Why does this person used (1 << 0)?

Question

I'm reading a code about an implementation of a function, the person who wrote the code, wrote this in his .h:

#define FT_LS_LONG      (1 << 0)
#define FT_LS_RECURSIVE (1 << 1)
#define FT_LS_HIDDEN    (1 << 2)
#define FT_LS_REVERSE   (1 << 3)
#define FT_LS_TIME      (1 << 4)
#define FT_LS_LINE      (1 << 5)

Why did he used bitwise left shift and not something else? And, by what he could have replaced this part of the code? I'm aware that (1 << 0) == 0000 0001 (1 << 1) == 0000 0010, etc.. But I don't get how you can use those.

Answer 1

These constructs are typically used in flags that are combined into a single word. They can be combined using the bit-wise OR-operator, e.g.:

int flags = FT_LS_LONG | FT_LS_HIDDEN;

In the code above, the flags variable will be set to 0000 0101. The flags variable can then be tested using the bit-wise AND-operator, e.g.:

if (flags & FT_LS_LONG) { foo(); }

The if-statement will evaluate as true, and the foo() function will be called.

if (flags & FT_LS_TIME) { bar(); }

The if-statement will evaluate as false, and the bar() function will not be called.

Answer 2

It's self-documenting code. 1 could mean anything, while 1 << 0 is most definitely a bit mask. Note that the shift is evaluated at compile-time, since it is an integer constant expression.

A bit more code formatting would have made it all neater:

#define FT_LS_LONG      (1 << 0)
#define FT_LS_RECURSIVE (1 << 1)
#define FT_LS_HIDDEN    (1 << 2)
#define FT_LS_REVERSE   (1 << 3)
#define FT_LS_TIME      (1 << 4)
#define FT_LS_LINE      (1 << 5)

There's no doubt that these are bit masks used to mask different bits of data from the same byte.

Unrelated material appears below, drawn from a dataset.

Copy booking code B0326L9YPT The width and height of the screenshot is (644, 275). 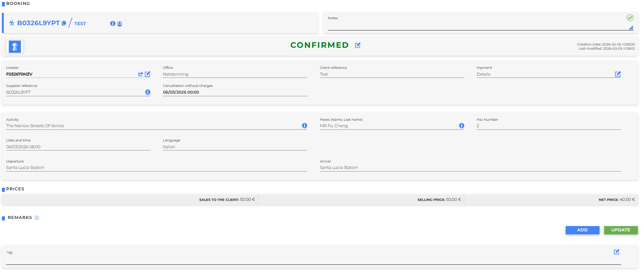(64, 23)
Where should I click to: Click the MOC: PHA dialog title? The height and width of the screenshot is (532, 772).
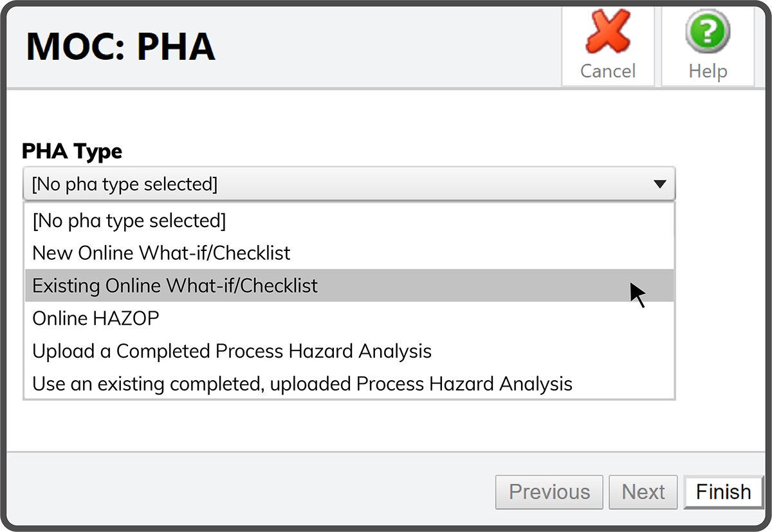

Equivalent code could also have been written using hex literals too, it is just a matter of style:

#define FT_LS_LONG      0x01u
#define FT_LS_RECURSIVE 0x02u
#define FT_LS_HIDDEN    0x04u
#define FT_LS_REVERSE   0x08u
#define FT_LS_TIME      0x10u
#define FT_LS_LINE      0x20u

Answer 3

He probably has done it because it is more clear. FT_LS_LONG is represented by the first (zero'th) bit. He also could just leave it as # define FT_LS_LONG 1 but than it's less clear as all those macros's are contained within a single byte.

Answer 4

Without looking at the original code it's hard to tell but this seems to be defining flags in a way that is readable. The alternative would be use #defines set to 0000001, 0000010,0000100 etc. which is less readable and error prone (if you miss a 0 or a 1 it will be hard to tell where the program is failing)

In the implementation I'd expect to see bit wise ands trying to figure out which flags are On or Off.

Answer 5

As other answers suggest this is typically because of using flags, however that's not necessarily the only reason.

For microcontrollers for example address space is extremely precious so they pack multiple properties in a single byte, sometimes they are just boolean flags, sometimes they might be something else, for example a clock division factor, and might consist of a few bits, but because the address space is extremely limited it is stored in the same peripheral configuration register as other flags and/or values so they might be for example 5 bits starting at bit 2 and you might find values such as 0b10101 << 2 or in hex 0x15 << 2.

In the microcontroller case it makes it easier to find in the documentation, you just look at the register and which bit it is in it... as in you don't have to count 0s in binary representation or convert it from hex or even worse from decimal to figure out the corresponding value.